At 9 a.m. Monday, monster Hurricane Dorian's western movement had slowed to an agonizing 1 mile per hour, "adrift in a stalled flow with no steering currents" and extending the already battered northern Bahamas' nightmare. The Cat 5 storm's northward turn isn't expected until early Tuesday morning.
Strong winds and waves were starting to rake Florida's East Coast even with Hurricane Dorian some 100 miles to the east.
Officials in nine Florida counties have called for mandatory evacuations by daybreak and voluntary evacuations were called for in others. Airports began to close, and about 1,000 flights have been scrubbed, with more cancellations coming each hour.
"The hope of a reprieve for Florida from Dorian’s 200-mph wind gusts lies with the intervention of a weak upper level low pressure system over the Eastern U.S. that should nudge Dorian away from the state," say weather forecasters.

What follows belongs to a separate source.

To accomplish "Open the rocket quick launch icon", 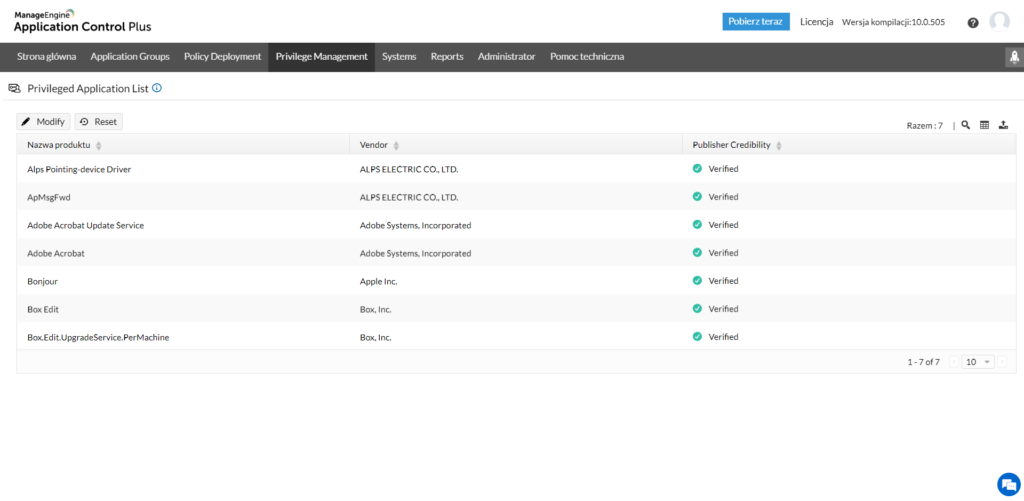I will pyautogui.click(x=1012, y=58).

The National Weather Service in Melbourne said Dorian "will drift west to northwest very slowly today, and then turn to the northwest later tonight. The storm will then begin to move northwest to north-northwest Tuesday" just offshore of the Treasure Coast.
“To see a catastrophic Category 5 hurricane closing in on our 3rd most populous state is wildly unnerving,” meteorologist and strategic planner for FEMA Michael Lowry said in a social media post.
According to an early morning briefing, National Weather Service meteorologist Robert Molleda in Miami told reporters, “If the turn is delayed just a little bit, hurricane-force winds could make it all the way to the east coast of Florida ..."
There still are no guarantees how far Dorian will turn or where, or if he will make a turn at all. Reported The Palm Beach Post Monday morning, "Brian McNoldy, a researcher at the University of Miami’s Rosenstiel School of Atmospheric Science, called the faith on forecast models 'borderline insane.'"
Meanwhile, the Bahamas Press claims Marsh Harbour, Murphy Town, and Dundas Town Abaco are all reporting mass devastation -- "communities destroyed and citizens left homeless."
Beware of disinformation -- particularly whitewashing -- warns the newspaper:
"... In a statement from the Ministry of Health, ... 'there have so far been no reported deaths on the island of Abaco, which is currently being impacted by Hurricane Dorian, other than the recent fatality in Sandy Point, Abaco.'
"However, our team from Abaco confirms, 'The place is a disaster, no business is operable and bodies are floating around Big Cat. The concern is nobody knows how many people died, and they feel when the water subsides some bodies will be washed out to sea.'
"Today (the government) denied callers from the affected areas the opportunity to call into the national network and hosts controlled the commentary on national tv."
Dorian is the strongest hurricane on record to make landfall anywhere in the Bahamas when it hit with 185 mph winds Monday, Colorado State University researcher Phil Klotzbach told the Post. The second strongest was Hurricane Andrew in 1992, with 160-mph winds.
The storm's slowdown, devastating for the islands, nevertheless has given Floridians more time to prepare or to reconsider whether they want to evacuate.